If you can share an IP log db with me, I can look into common patterns using ASN and country data.

For integrating the database, you need to use the MMDB reader library and not the client library. As the database is flat in nature, querying field information is as simple as this:

import maxminddb # pip install maxminddb

# initializing the mmdb reader object
ipinfo_reader = maxminddb.open_database("./country_asn.mmdb")

input_ip = "65.54.77.238"
ipinfo_data = ipinfo_reader.get(input_ip)

# ipinfo_data
'''
{'as_domain': 'microsoft.com',
 'as_name': 'Microsoft Corporation',
 'asn': 'AS8075',
 'continent': 'NA',
 'continent_name': 'North America',
 'country': 'US',
 'country_name': 'United States'}
'''

ipinfo_data["country"]
# US

ipinfo_data["asn"]
# AS8075

ipinfo_data["as_name"]
# 'Microsoft Corporation'

[doomedraven]

ok thanks, well this change will break all existing setups to all the users, as i don't see this as ultra important feature that should be done NOW, i will consider/play with this when i will have some spare time

[abdullahdevrel]

Oh yeah, of course. This is just a feature request. There is absolutely no rush in implementing it. Please explore the db, and if there is any question, please do not hesitate to ask. I really appreciate you considering the proposal.

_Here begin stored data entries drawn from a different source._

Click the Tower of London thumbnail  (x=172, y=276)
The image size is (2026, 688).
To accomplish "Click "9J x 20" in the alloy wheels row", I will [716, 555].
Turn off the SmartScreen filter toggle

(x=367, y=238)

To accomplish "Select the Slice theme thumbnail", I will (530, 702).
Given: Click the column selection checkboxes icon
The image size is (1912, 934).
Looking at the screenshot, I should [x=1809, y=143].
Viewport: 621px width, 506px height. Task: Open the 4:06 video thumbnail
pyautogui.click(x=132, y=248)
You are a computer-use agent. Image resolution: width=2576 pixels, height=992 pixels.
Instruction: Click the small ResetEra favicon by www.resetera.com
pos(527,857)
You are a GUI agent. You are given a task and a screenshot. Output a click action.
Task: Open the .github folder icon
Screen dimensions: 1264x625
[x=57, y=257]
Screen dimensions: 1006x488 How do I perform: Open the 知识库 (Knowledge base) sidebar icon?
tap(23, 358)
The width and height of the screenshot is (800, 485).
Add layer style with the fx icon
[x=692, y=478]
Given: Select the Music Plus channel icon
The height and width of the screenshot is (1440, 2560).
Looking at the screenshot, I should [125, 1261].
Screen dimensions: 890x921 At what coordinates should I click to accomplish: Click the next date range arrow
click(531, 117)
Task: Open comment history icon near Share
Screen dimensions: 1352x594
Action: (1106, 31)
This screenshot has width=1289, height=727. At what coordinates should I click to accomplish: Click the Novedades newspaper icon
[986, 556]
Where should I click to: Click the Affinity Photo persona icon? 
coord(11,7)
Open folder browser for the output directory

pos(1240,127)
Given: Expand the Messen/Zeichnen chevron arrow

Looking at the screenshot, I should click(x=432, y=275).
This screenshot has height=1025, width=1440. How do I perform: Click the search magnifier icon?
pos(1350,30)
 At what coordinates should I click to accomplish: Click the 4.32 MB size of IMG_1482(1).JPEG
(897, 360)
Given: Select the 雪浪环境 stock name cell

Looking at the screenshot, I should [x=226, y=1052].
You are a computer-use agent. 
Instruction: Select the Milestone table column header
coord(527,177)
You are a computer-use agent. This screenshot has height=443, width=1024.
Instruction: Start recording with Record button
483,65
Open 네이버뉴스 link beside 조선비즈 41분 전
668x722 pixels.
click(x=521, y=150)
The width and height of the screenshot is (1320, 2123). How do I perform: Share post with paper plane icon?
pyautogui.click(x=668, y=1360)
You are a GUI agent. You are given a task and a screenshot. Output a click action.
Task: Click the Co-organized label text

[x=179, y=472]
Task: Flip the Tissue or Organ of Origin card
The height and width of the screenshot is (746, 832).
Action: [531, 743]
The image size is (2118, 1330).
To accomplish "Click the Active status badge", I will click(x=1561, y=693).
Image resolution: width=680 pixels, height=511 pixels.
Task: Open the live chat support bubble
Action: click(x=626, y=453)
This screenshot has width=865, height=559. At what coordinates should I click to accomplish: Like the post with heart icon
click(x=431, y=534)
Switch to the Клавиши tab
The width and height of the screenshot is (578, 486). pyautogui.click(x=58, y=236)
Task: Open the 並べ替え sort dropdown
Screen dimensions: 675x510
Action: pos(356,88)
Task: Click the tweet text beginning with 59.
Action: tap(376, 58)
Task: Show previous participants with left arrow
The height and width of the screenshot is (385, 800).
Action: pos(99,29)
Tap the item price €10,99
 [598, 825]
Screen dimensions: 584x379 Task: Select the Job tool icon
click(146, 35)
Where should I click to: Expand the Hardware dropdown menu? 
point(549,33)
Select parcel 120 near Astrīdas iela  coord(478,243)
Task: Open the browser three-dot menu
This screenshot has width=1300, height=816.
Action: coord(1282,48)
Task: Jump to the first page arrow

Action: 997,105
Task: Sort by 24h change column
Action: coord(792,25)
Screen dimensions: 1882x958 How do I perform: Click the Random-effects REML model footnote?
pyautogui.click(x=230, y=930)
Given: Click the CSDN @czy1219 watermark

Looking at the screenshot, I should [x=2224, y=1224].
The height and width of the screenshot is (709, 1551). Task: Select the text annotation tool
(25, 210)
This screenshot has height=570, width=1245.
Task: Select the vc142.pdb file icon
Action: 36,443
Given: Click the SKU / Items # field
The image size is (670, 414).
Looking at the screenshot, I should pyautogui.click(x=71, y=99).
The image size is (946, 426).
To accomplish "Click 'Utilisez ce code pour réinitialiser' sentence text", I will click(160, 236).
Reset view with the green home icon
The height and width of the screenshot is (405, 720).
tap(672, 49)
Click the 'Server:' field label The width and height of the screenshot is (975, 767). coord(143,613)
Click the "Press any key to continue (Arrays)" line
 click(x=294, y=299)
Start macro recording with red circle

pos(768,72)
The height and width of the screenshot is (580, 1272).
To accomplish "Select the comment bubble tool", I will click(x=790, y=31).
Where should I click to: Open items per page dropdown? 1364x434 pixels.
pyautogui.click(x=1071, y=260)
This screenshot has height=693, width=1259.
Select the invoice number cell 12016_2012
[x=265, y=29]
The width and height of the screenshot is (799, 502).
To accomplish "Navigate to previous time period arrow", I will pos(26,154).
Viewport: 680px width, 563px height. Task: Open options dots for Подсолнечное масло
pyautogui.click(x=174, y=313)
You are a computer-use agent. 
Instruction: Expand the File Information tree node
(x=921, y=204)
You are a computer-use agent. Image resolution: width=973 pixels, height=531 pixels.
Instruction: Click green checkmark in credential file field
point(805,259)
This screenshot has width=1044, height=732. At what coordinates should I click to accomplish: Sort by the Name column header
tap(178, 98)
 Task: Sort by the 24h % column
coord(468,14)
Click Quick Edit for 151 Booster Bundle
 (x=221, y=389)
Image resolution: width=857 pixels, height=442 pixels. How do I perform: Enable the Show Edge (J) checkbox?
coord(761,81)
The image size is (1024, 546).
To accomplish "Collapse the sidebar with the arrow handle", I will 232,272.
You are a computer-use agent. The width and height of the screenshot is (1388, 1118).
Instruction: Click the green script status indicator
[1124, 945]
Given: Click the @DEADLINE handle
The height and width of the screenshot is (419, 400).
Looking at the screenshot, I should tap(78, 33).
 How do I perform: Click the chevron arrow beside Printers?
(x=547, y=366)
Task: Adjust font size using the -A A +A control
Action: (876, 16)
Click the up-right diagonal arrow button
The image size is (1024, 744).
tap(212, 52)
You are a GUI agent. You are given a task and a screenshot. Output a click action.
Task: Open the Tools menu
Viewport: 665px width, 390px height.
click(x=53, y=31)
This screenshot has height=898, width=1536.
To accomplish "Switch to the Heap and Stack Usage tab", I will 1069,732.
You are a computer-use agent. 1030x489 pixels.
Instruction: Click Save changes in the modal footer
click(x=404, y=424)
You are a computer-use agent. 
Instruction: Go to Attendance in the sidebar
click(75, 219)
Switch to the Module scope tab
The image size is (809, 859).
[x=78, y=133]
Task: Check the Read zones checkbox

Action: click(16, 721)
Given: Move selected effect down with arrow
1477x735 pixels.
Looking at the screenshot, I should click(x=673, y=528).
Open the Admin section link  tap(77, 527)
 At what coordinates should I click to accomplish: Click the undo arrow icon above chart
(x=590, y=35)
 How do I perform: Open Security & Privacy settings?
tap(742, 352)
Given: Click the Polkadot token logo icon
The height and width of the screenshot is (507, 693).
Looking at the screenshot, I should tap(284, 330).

I have written some posts on our community that feature the database that you might find interesting: https://community.ipinfo.io/latest

Tools to explore the db:

• https://github.com/ipinfo/python-db
• https://github.com/ipinfo/mmdbctl

[doomedraven]

Hello, with huge delay, i was able to check the databases and I love ipinfo's free database. about to merge after some testing https://github.com/kevoreilly/CAPEv2/pull/1863. Thank you for headups

[abdullahdevrel]

@doomedraven Thank you very much! We are so happy to be part of CAPEv2's ecosystem. It really means a lot to us. Thank you very much for the effort and support in integrating our database into the project.